The composition of trade between the two countries, just like the composition of the winning teams at the Olympics, has changed and demonstrated that the two economies have become more integrated than expected. In fact, China is the only nation which imports U.S. products at the level President Obama envisioned in 2009 when he postulated that U.S. exports should double in five years. U.S. top exports to China are some agricultural crops, but also electronic and mechanical appliances, chemicals, and transportation equipment such as automobiles and airplanes. China is now General Motors’ most important market.
When China imports those manufactured goods, it assembles them and then ships them to other markets around the world, including to the U.S. market. If China’s exports drop, the demand for U.S. goods will also drop, leading to a slower growth of U.S. exports (just like the participation of fewer athletes in the Olympics makes for less interesting games).
Rule changes also have a great effect on competition. In the Olympics, the definition of what constitutes an ‘amateur’ has changed over time and has led to an increase in the number of full time athletes and to an improvement in individual performance. Similarly, what counts as a performance enhancing drug matters a lot and can lead to the disqualification of athletes. The business equivalent here is the value of the Chinese currency. Even though the Renminbi has depreciated in the last few months, many see the currency value as a determinant of Chinese competitiveness and therefore a primary issue that needs to be changed. Similarly, export control systems in both countries take on a growing role and sometimes even appear to play out in a “tit-for-tat” game. For example, when the U.S. curbs high-tech product exports to China, China limits its rare earth exports in return. Just when the two economies are becoming deeply integrated, the US-China relationship is fraying, says former secretary of the treasury Henry Paulson, Jr.

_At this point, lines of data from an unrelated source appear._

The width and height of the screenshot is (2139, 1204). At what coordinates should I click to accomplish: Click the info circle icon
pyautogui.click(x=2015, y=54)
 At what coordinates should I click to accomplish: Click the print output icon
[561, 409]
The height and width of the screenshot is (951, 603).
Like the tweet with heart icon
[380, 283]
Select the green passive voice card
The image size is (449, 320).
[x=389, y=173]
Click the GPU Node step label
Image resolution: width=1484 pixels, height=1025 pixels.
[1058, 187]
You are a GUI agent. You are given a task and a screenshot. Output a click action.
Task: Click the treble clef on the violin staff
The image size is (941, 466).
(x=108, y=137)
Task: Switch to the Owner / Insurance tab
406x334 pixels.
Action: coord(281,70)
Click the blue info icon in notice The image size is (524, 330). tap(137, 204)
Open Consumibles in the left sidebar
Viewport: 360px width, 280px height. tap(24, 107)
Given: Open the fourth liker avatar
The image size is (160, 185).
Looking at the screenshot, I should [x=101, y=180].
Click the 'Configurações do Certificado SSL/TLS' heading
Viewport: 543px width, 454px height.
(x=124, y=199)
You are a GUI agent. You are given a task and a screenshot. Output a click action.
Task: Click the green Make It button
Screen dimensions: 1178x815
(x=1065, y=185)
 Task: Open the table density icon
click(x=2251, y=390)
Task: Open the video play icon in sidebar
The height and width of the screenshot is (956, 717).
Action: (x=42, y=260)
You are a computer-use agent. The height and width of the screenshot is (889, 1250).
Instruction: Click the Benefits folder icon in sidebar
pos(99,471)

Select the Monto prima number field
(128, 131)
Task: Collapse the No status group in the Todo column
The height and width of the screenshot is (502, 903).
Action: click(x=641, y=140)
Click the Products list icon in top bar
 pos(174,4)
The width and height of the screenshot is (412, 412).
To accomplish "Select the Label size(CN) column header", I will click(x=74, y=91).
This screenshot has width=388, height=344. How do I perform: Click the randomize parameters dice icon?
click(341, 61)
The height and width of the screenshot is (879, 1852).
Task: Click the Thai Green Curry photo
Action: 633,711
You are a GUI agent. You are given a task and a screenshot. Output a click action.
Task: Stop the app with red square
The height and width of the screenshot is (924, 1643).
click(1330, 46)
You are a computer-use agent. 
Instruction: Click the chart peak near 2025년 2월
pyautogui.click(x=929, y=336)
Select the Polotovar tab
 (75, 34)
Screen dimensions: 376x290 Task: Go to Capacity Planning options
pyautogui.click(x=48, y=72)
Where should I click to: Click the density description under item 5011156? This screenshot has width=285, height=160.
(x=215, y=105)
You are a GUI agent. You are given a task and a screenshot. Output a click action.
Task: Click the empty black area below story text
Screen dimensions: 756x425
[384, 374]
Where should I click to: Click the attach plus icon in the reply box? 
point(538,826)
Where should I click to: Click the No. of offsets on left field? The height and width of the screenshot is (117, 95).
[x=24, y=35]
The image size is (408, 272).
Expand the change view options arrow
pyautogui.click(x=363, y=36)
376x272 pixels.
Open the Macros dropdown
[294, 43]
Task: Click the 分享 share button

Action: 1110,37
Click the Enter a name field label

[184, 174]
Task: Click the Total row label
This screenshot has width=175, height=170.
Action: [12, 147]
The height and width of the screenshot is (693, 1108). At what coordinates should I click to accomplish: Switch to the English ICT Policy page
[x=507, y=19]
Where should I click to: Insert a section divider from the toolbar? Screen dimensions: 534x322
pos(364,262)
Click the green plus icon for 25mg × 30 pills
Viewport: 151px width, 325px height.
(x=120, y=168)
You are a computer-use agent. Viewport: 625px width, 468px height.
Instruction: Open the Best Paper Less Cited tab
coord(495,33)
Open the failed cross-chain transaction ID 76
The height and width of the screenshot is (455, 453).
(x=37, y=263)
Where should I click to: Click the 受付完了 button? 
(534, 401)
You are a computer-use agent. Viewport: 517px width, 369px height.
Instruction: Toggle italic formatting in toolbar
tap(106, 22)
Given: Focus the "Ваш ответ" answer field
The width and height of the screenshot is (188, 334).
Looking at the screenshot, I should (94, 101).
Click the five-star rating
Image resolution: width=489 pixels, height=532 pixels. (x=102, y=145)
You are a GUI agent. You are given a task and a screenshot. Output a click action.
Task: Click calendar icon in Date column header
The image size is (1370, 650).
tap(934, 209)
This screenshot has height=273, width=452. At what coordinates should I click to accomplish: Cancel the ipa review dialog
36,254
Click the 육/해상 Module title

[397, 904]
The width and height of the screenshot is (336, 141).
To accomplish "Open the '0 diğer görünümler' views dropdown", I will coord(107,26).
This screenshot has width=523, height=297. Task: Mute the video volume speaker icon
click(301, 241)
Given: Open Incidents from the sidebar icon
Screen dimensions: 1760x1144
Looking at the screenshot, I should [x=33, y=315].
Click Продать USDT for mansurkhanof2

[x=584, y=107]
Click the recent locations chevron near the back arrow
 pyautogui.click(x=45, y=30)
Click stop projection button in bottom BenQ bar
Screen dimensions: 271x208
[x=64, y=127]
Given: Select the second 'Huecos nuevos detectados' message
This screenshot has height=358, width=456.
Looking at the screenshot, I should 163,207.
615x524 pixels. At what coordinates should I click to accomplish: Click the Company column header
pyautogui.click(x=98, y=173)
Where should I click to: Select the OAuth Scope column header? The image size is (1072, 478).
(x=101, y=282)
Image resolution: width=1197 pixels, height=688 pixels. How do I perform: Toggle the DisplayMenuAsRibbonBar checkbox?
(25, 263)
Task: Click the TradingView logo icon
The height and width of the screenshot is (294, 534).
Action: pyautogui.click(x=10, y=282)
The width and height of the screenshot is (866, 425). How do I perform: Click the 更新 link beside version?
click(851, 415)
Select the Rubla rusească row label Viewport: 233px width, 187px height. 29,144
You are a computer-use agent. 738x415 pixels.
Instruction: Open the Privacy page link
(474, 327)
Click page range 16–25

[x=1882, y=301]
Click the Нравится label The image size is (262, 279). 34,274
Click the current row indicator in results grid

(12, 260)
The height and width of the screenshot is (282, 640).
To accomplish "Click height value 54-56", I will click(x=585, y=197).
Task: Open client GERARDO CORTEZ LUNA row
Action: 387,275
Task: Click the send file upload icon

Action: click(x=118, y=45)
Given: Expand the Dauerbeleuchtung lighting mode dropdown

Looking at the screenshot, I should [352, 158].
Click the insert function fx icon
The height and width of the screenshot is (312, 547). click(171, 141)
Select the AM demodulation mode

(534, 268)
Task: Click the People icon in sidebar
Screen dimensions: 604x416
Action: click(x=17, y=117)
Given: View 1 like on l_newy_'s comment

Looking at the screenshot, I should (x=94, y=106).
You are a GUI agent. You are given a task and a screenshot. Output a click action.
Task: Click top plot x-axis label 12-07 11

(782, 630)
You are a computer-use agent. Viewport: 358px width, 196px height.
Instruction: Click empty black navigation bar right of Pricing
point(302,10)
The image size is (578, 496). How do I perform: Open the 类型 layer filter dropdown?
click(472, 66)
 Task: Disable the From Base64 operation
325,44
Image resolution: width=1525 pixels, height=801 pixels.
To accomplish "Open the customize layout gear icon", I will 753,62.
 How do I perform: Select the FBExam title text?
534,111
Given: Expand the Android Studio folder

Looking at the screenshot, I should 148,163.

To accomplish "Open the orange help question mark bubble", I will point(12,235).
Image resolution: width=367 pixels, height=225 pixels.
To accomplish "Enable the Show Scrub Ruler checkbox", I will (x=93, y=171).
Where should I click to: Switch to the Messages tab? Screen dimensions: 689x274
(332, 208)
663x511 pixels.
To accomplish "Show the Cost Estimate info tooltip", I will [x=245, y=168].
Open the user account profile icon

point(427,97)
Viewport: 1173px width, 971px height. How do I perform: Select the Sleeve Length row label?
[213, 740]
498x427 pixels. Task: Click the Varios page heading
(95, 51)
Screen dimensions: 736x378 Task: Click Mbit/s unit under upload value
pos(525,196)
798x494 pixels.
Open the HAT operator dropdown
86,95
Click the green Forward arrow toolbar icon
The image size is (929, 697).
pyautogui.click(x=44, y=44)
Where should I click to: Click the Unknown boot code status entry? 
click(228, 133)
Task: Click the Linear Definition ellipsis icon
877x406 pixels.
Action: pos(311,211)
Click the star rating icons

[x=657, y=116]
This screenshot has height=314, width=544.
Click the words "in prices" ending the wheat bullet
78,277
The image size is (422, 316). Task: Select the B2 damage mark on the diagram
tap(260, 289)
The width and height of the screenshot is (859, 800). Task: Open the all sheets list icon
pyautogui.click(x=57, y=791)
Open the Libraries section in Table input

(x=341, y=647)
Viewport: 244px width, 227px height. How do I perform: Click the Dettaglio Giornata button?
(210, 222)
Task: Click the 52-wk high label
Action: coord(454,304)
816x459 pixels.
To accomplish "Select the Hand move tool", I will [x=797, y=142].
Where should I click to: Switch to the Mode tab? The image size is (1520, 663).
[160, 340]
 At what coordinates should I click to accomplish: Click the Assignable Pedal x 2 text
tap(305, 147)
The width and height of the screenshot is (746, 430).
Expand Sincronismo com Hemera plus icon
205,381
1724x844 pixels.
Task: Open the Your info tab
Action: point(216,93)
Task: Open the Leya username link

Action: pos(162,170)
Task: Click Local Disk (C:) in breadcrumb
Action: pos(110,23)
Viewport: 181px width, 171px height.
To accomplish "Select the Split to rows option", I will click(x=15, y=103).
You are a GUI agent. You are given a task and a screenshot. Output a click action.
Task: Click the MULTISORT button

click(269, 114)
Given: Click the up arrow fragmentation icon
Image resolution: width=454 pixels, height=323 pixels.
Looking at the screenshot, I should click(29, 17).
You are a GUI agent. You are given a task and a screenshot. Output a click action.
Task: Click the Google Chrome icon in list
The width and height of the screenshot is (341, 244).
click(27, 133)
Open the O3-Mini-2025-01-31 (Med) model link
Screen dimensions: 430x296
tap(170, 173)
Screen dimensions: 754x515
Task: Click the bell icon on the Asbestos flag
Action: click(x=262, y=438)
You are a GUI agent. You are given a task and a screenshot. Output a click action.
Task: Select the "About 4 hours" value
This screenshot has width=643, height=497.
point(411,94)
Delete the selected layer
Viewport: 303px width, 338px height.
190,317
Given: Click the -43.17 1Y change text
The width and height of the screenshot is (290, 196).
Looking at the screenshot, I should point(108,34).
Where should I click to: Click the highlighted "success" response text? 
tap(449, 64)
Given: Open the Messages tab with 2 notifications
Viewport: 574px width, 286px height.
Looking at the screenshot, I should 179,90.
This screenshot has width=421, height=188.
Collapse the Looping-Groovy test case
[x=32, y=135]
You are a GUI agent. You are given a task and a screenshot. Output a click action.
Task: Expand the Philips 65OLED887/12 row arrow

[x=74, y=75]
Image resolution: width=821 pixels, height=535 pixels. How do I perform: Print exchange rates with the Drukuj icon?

It seems that policy decisions were more easily made when China was still a third-world country and the U.S.’s leading position was not challenged. With China moving up the scale economically and politically, there is the temptation to view China as a potential threat and adversary. However, just like the Olympic rivalry for medals, the issue to argue over should not be who has the largest overall GDP, or who exports more to whom. The world economy is becoming increasingly integrated, and we should not look for development and leadership in all fields, but rather in fields of specific capabilities and advantages. Just as with the Olympic Games, it doesn’t matter who wins the largest number of medals; what matters is that preparation and training, competitive encounters, and excellence can lead to a more inspired and better world.
*by Professor Michael Czinkota and Eva Y. Tang from Georgetown University.